I. PENDAHULUAN
A. Latar Belakang Masalah Mengapresiasi sebuah novel dapat dilakukan melalui unsur intrinsik dan ekstrinsik. Unsur intrinsik novel adalah unsur-unsur yang berada di dalam novel dan secara langsung membangun cerita. Misalnya, peristiwa, cerita, plot, penokohan, tema, latar, sudut pandang penceritaan, bahasa atau gaya bahasa, dan lain-lain. Adapun unsur ekstrinsik novel adalah unsur-unsur yang berada di luar novel tetapi secara langsung mempengaruhi bangunan novel. Unsur ekstrinsik ini berupa nilai-nilai yang berlaku dalam kehidupan manusia. Misalnya, psikologi, ekonomi, politik, sosial, dan lain-lain.
Terkait dengan latar sebagai salah satu unsur intrinsik novel, latar atau setting disebut juga sebagai landas tumpu, menyaran pada pengertian tempat, hubungan waktu, dan lingkungan sosial tempat terjadinya peristiwa-peristiwa yang diceritakan. Latar sebagai salah satu unsur pembangun novel juga dapat digunakan untuk mengkaji dan menganalisis keterjalinannya dengan unsurunsur pembangun lainnya. Jika novel itu merupakan sebuah karya yang berhasil, latarnya pasti terjalin secara harmonis dan saling melengkapi dengan berbagai unsur yang lain, termasuk dengan unsur penokohan.
Latar bersama dengan tokoh dan plot termasuk ke dalam fakta (cerita), sebab ketiga hal inilah yang akan dihadapi dan dapat diimajinasi oleh pembaca secara faktual jika membaca cerita fiksi.
Latar yang mendapat penekan, yang dilengkapi dengan sifat-sifat khasnya, akan sangat mempengaruhi penokohan dan keseluruhan cerita. Perbedaan latar, baik yang menyangkut hubungan tempat, waktu, maupun sosial, menuntut adanya perbedaan pengaluran dan penokohan. Penokohan memang tak hanya ditentukan oleh latar, namun setidaknya peranan latar harus dipertimbangkan. Jika terjadi ketidakseimbangan antara latar dengan penokohan, cerita menjadi kurang wajar, kurang meyakinkan. Pembaca yang kritis, barangkali akan menganggap hal semacam ini sebagai kelemahan karya fiksi yang bersangkutan (Nurgiantoro, 2007:225-226).
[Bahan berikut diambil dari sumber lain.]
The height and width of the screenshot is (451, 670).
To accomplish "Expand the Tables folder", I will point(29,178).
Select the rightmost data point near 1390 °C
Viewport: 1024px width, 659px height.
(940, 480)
Tokoh-tokoh cerita tidak akan hadir begitu saja kepada pembaca. Mereka memerlukan sarana yang memungkinkan kehadirannya. Sebagai novel yang bersifat menyeluruh dan padu serta memiliki tujuan artistik, kehadiran dan penghadiran tokoh-tokoh cerita haruslah juga dipertimbangkan dan tak lepas dari tujuan tersebut. Masalah penokohan dalam sebuah novel tak semata-mata hanya berhubungan dengan masalah pemilihan jenis dan perwatakan para tokoh cerita saja, melainkan juga bagaimana melukiskan kehadiran dan penghadirannya secara tepat sehingga mampu menciptakan dan mendukung tujuan artistik karya yang bersangkutan. Sarana yang dapat menunjang pelukisan kehadiran dan penghadiran penokohan adalah latar.
Latar sekitar tokoh sering dipakai untuk melukiskan kediriannya. Pelukisan latar dapat lebih mengintensifkan sifat kedirian tokoh seperti yang telah diungkapkan dengan berbagai teknik yang lain. Keadaan latar tertentu, memang dapat menimbulkan kesan yang tertentu pula di pihak pembaca, meskipun juga membutuhkan ketelitian dan kekritisan di pihak pembaca.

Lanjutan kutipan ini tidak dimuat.